- Description of the task
Copy every line of the entries that includes the word "each".

- Data listing
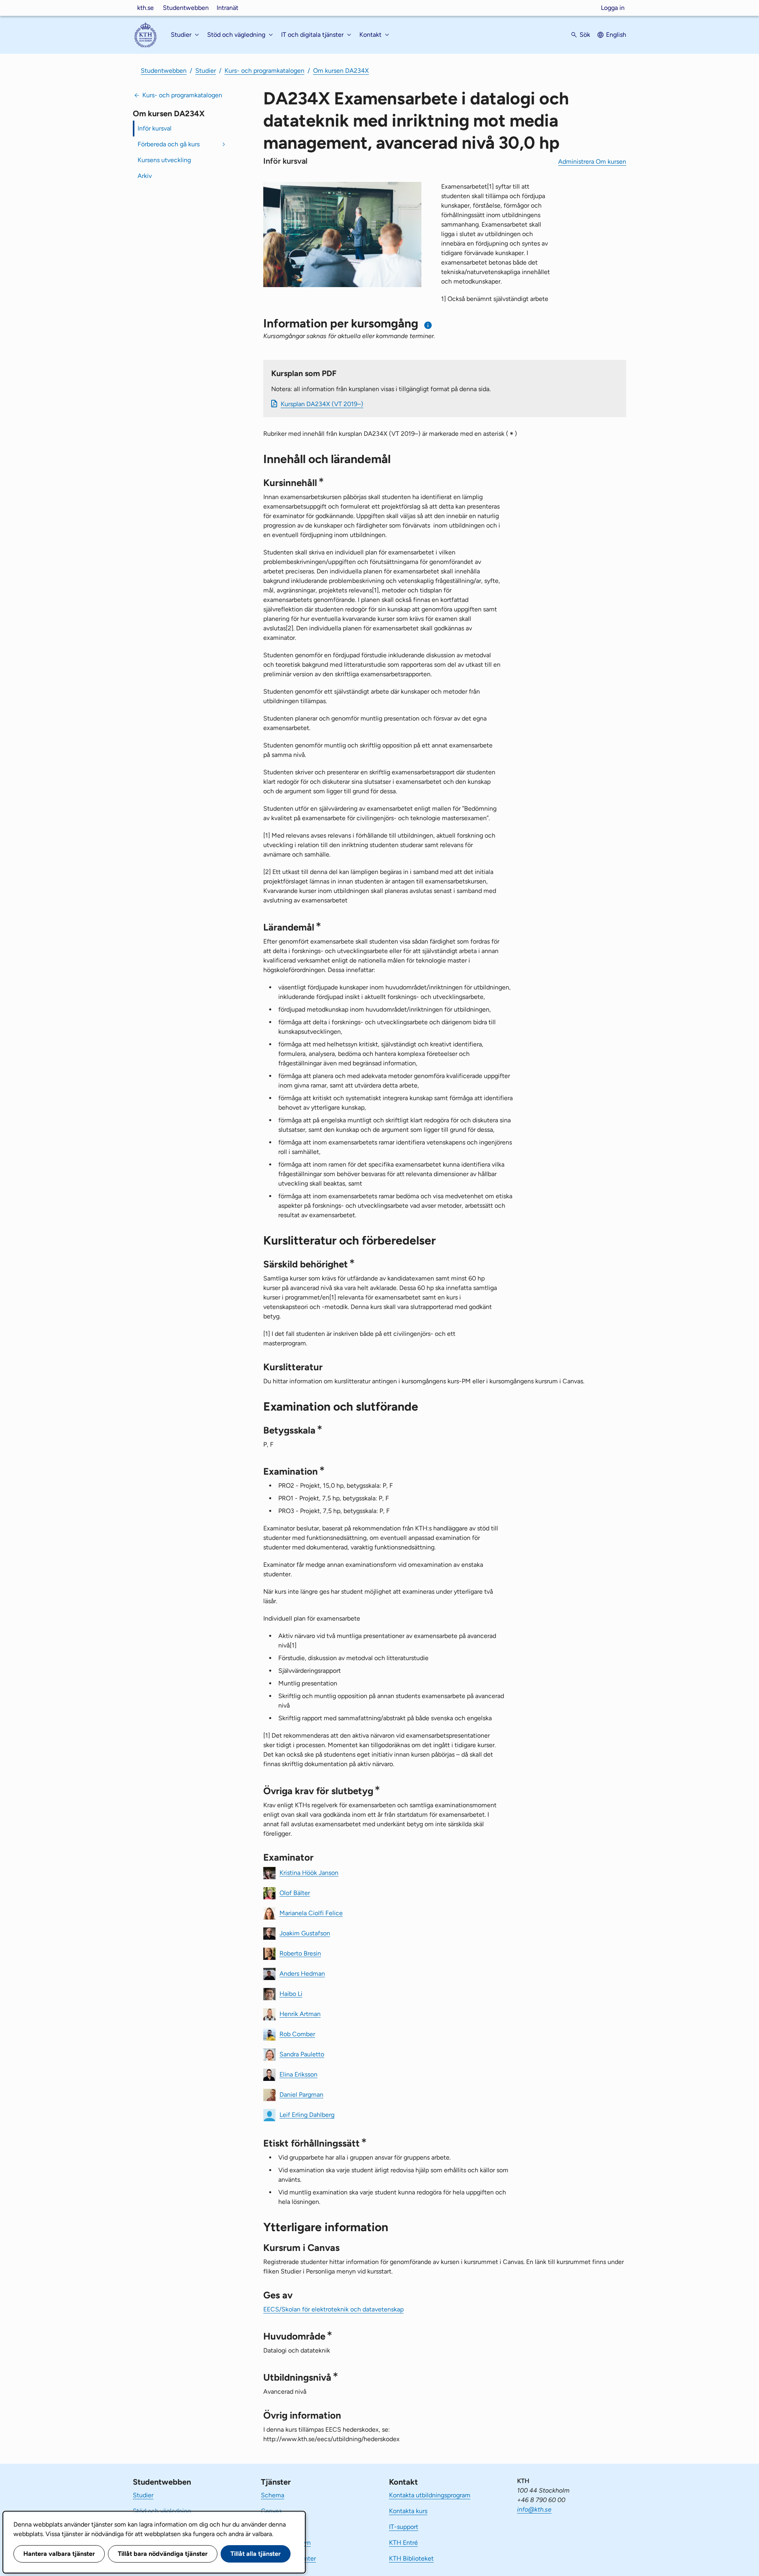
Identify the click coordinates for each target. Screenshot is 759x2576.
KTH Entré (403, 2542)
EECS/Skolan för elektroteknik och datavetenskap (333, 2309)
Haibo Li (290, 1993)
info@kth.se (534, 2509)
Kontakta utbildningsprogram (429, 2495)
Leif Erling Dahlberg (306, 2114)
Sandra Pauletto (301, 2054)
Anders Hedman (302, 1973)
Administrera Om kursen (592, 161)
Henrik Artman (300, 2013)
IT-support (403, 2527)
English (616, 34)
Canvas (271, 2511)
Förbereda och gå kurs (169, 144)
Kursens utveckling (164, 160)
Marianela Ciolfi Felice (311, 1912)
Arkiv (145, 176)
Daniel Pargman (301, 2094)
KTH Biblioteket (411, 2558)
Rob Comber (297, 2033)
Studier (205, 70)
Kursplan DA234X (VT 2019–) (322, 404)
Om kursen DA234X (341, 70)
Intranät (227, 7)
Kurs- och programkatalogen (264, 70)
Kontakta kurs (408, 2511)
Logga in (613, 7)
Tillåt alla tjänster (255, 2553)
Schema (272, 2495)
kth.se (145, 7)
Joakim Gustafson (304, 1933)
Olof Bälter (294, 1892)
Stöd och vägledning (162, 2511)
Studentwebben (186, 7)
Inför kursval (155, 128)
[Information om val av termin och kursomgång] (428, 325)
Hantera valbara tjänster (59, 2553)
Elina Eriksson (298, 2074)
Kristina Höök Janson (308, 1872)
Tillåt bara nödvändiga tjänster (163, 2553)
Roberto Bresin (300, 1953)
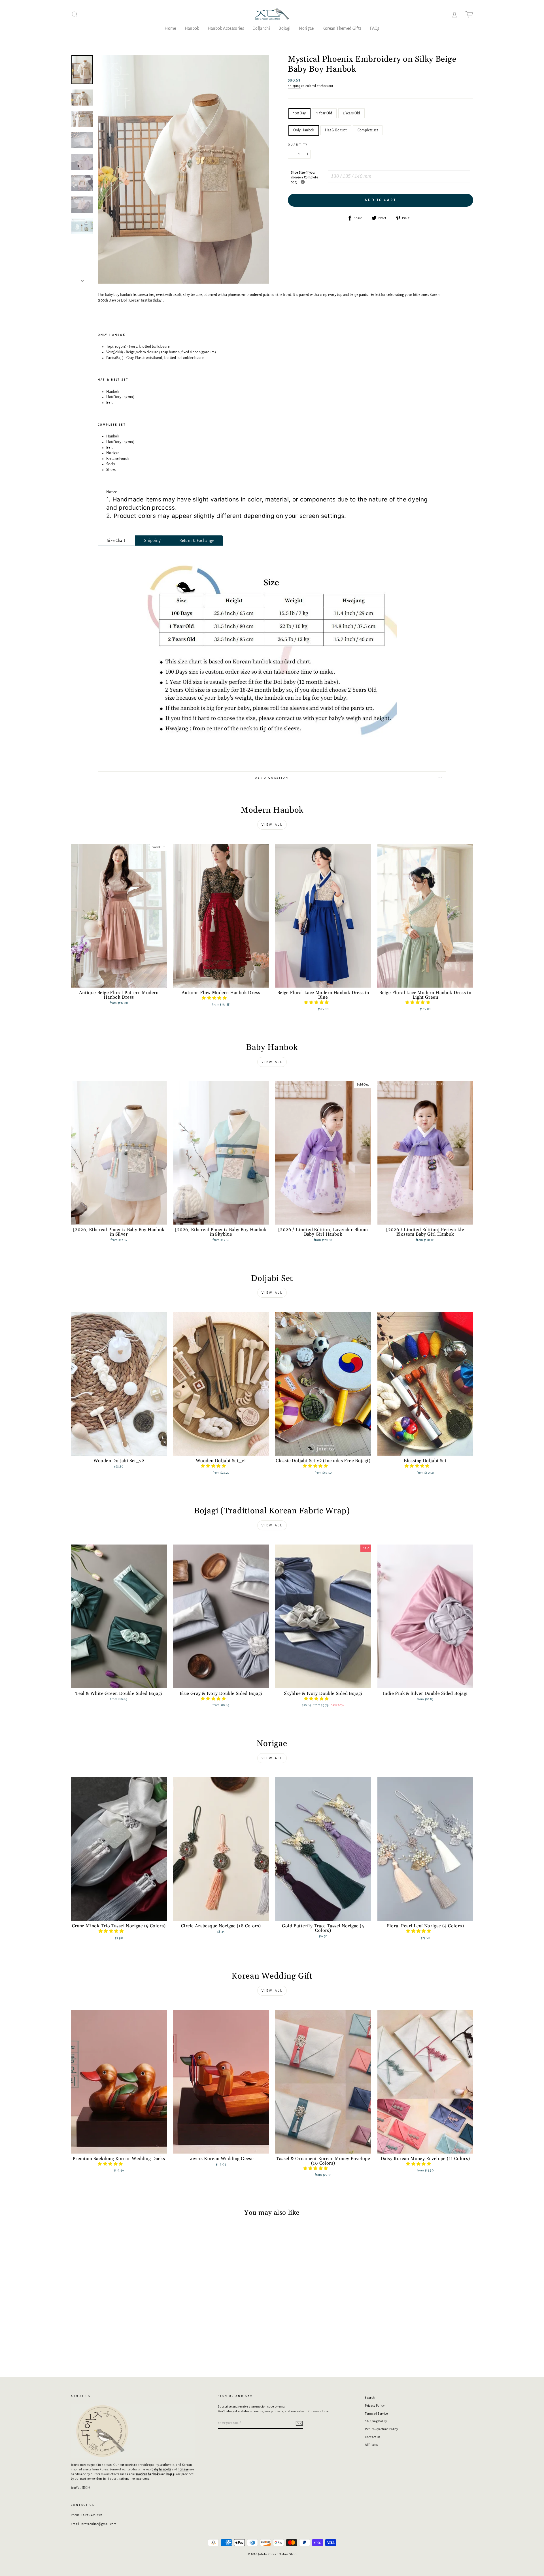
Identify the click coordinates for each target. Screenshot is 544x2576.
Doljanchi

* * *

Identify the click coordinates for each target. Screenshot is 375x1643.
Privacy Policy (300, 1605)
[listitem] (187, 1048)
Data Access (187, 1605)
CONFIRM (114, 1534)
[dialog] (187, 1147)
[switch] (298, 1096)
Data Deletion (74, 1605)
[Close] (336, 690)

- Answer area
Identify the click coordinates for each target. Screenshot is 759x2576.
Identify the click coordinates for each target. Screenshot is 544x2576.
Identify the click coordinates for each target. Screenshot is 375x1643.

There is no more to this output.